The triggering signal I can be used as a clock for the synchronization of different gates, therefore depending on the propagation delay of the spin wave and the delay of the wave-shaping circuit, the maximum operational frequency of the logic gate can be determined. The surface spin wave has a very large group velocity (vg ~ a few tens of μm/ns)23. Furthermore, the push-detector circuit can operate in the GHz range (See for example LMH2110 power detector chip). Therefore, the logic gate can easily operate in the GHz frequency ranges. In addition, the device is scalable and the performance of the device can be even enhanced in low dimensions (Supplementary Information S8). We have designed logic gates with a feature size of 10 and 100 nm for a width of the ferromagnetic structure as an example of the scalability of the device (Supplementary Information S9). In terms of power consumption, the spin wave propagation does not involve any charge transfer, therefore it is an energy efficient logic scheme. The triggering signal I can be a very short pulse (<80 ps) as it is demonstrated in our experiments and the driving current of I can be very small (<1 mA) since the field induced by I is inversely proportional to the width of the strip line. In addition, our spin wave logic has some degrees of non-volatility such that the magnetization direction of the ferromagnetic structure is preserved in the ±y directions, when the device power is turned off.

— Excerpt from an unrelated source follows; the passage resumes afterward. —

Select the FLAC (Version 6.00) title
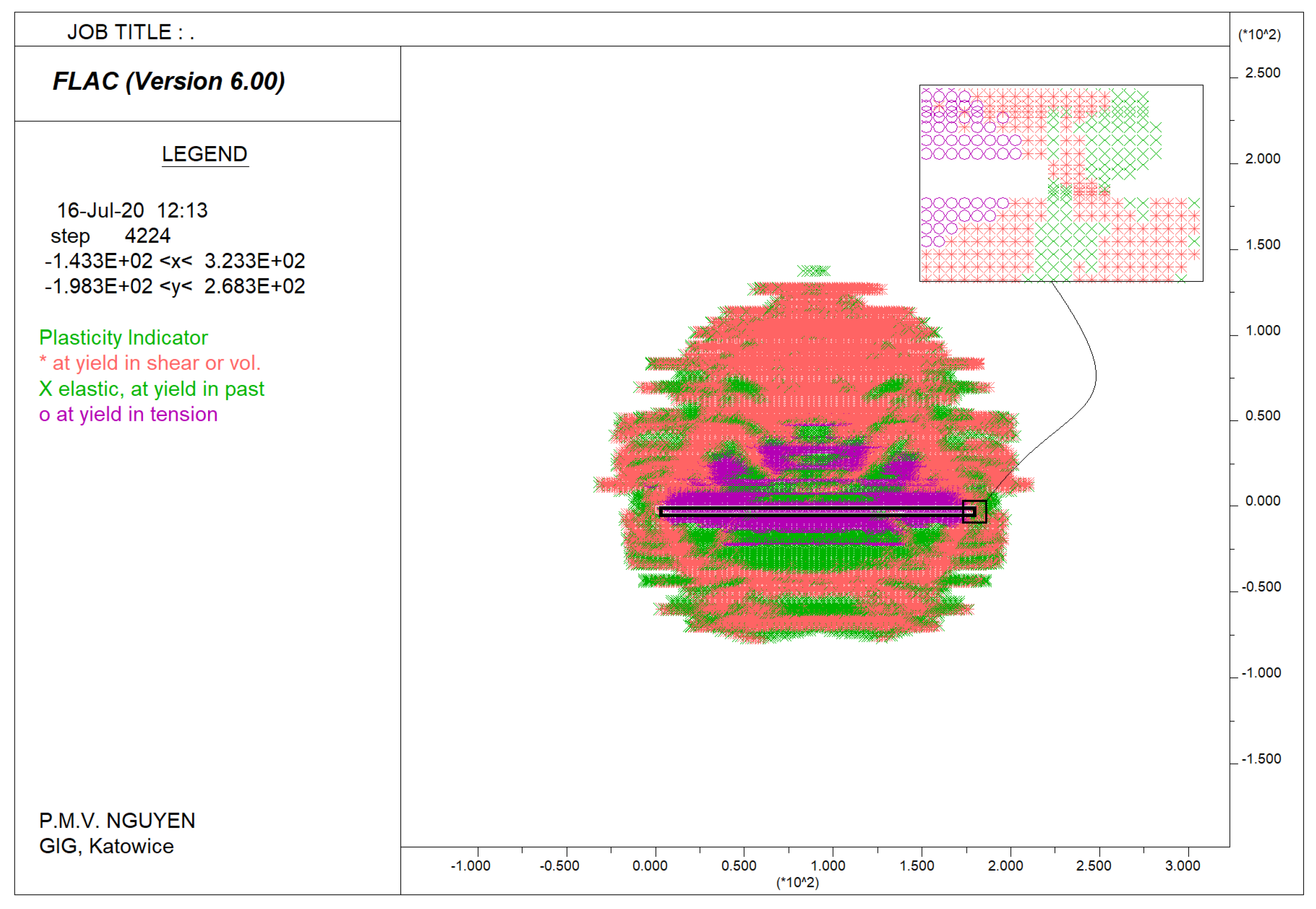 click(169, 82)
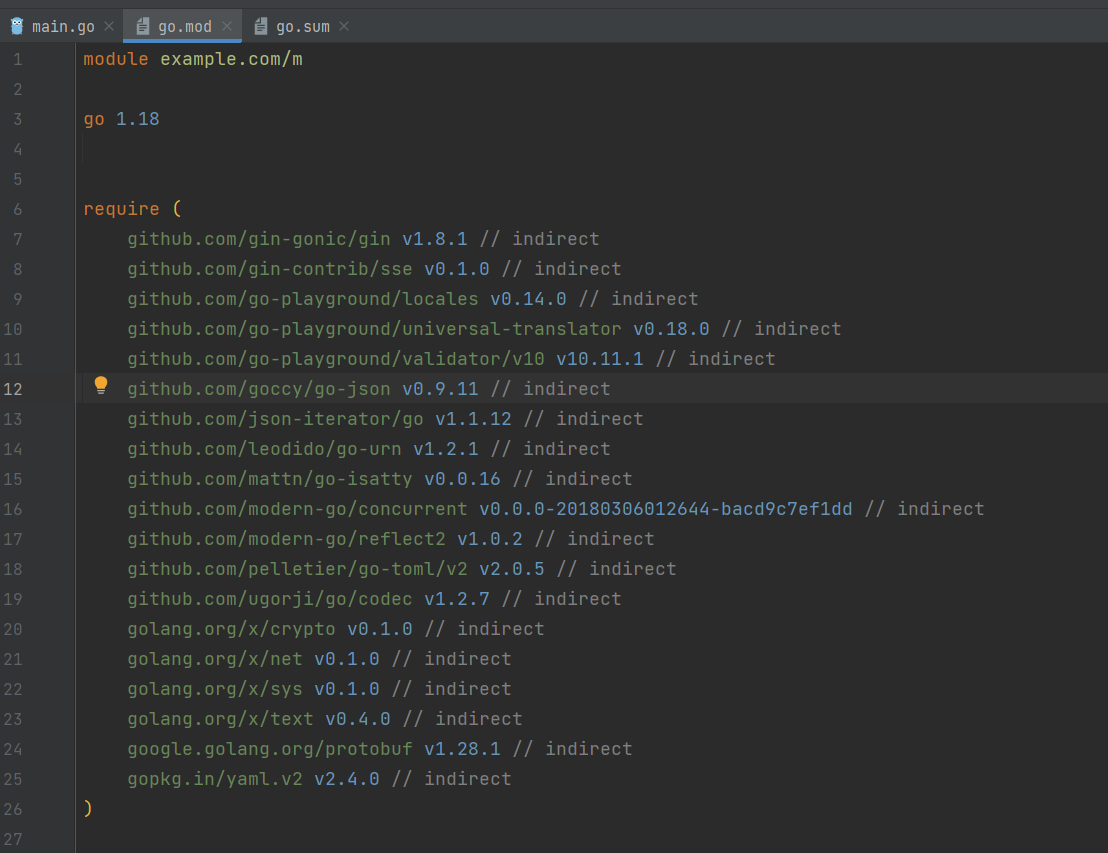The width and height of the screenshot is (1108, 853).
Task: Close the main.go tab
Action: click(109, 26)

In summary, the nonreciprocal behavior of spin waves has been experimentally studied in both frequency and time domains. It is found that the nonreciprocity factor is not constant and can be tuned by the bias magnetic field. Based on the findings, a new type of spin wave based logic devices has been proposed that utilizes the spin wave amplitude for its operations. We show that our logic system is complete and can implement all the Boolean functions. Our proposed logic circuit operates in GHz ranges with very low power dissipation and paves a way to the future spin-based logic devices.


Device fabrication

A 20 nm thick permalloy film is dc-sputtered at room temperature on Si/SiO2 (300 nm) substrates. After coating the substrate with a negative-tone e-beam resist, the resist are patterned into different structures with a length of 200 μm and the width ranging from 1 to 400 μm. In the case of small wires (width < 11 μm), multiple wires with a spacing of 1 μm and a total width of 400 μm are patterned. The patterns are transferred to the ferromagnetic film using Ar ion milling and then the resist is removed. Using ac-magnetron sputtering, a 50 nm thick SiO2 layer is deposited for the isolation of the ferromagnetic structure from the waveguides. Using the second e-beam lithography step with a positive-tone resist, the asymmetric coplanar waveguides are patterned followed by the deposition of Cr (5 nm)/Ag (150 nm)/Pt (5 nm) and lift-off.


The samples are characterized in a homemade high frequency probe station with in-situ magnetic fields (up to 6 kOe) and using GSG probes from GGB Industries, Inc. For the frequency-domain characterization of spin waves, we utilize an Agilent N5245A microwave network analyzer with an excitation power of 5 dBm. Before frequency-domain characterization, the effects of cables and connectors are compensated using a CS-5 calibration substrate from GGB Industries, Inc. For time-domain characterization, we utilize an 86100A Infiniium wide-bandwidth sampling oscilloscope. The pulses are generated using a Centellax PPG12500 pulse/pattern generator with an amplitude of 1.6 V. Before capturing of spin waves, the signal is amplified by 29 dB using a SHF810 low noise preamplifier.